As I meditate… I begin to feel the noise and chaos inside…
All the things I’m tracking with 6 kids…
The mistakes I’ve made and things I wish I’d done differently.
Concerns about doing things well…
Insecurities about not being enough…
And I keep breathing and being present to them all…

I love them the best I can, I tell them each that I accept them fully as they are and they don’t have to do anything. I’m going to take very good care of them. And I stay for as long as they need.
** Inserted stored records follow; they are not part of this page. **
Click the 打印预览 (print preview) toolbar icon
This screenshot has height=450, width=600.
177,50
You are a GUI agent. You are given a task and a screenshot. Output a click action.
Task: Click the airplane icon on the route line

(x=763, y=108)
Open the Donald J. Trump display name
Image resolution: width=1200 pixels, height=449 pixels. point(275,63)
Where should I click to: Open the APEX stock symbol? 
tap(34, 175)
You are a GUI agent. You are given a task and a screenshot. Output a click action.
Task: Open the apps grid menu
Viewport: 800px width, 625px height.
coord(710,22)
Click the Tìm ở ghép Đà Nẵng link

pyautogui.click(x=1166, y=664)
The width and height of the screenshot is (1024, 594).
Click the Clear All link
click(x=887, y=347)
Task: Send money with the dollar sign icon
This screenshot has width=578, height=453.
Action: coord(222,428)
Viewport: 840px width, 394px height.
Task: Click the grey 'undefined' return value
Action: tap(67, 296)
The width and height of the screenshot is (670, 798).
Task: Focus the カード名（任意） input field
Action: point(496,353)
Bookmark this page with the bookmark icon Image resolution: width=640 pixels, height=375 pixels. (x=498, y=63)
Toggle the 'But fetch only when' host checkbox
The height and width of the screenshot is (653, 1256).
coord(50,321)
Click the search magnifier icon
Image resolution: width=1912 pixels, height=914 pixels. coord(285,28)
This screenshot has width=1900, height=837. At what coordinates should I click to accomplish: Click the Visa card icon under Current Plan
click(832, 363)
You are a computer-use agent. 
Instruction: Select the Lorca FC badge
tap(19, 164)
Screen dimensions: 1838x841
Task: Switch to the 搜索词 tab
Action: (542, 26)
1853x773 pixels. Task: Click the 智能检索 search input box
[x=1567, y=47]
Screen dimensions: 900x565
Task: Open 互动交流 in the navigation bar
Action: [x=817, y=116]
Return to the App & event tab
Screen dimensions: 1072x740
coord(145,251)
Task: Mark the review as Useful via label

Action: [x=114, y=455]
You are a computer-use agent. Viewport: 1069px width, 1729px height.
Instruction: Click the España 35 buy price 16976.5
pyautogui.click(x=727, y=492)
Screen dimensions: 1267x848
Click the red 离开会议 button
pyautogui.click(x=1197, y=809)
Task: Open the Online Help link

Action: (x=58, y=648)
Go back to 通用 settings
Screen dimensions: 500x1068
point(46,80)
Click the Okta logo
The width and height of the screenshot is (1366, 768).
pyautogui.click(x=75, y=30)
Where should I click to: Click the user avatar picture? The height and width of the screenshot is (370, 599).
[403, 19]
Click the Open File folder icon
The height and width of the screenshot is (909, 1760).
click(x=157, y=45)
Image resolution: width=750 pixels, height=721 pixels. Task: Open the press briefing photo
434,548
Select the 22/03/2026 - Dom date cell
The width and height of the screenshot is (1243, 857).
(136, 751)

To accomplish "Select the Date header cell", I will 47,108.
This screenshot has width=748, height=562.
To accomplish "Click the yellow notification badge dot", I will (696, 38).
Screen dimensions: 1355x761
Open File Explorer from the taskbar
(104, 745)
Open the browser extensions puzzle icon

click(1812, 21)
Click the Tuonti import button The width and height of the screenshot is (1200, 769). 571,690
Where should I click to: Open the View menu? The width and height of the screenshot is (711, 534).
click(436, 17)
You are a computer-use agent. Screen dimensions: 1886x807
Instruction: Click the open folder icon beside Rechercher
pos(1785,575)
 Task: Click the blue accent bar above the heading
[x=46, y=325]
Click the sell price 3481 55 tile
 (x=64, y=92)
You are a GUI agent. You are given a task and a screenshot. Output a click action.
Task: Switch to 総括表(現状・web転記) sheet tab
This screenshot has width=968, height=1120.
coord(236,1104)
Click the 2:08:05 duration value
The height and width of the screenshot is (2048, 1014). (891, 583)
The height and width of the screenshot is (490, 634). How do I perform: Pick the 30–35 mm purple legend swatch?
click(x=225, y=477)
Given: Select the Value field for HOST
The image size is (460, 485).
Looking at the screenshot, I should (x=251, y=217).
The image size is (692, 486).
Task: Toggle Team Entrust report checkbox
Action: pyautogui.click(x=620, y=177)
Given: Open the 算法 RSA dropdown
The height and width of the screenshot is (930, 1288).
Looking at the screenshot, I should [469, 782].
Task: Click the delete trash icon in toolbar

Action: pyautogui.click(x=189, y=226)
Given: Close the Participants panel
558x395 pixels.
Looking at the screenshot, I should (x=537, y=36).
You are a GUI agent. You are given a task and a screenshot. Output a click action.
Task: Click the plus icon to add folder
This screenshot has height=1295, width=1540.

As I feel the cloudy waters settle… I begin to see HOW MUCH is going on in this inner Universe…
And I see how big I love.
How I want to do a good job.
“Wow Mandy… your heart is so beautiful. These are such beautiful desires.”
I feel myself begin to glow…
I love being this woman.
I accept all the sensations in my body that come with it.
I’m willing to feel it all, experience it all and walk through it all.
I’m willing to be diligent in my work and find peace again and again through it all to bring peace to it all.
I love on the part of me that feels stupid loving myself and honoring my heart’s intentions… and I remind her she’s loved too.
on and on this goes…
and as I continue my patience expands, my heart strengthens, my compassion develops….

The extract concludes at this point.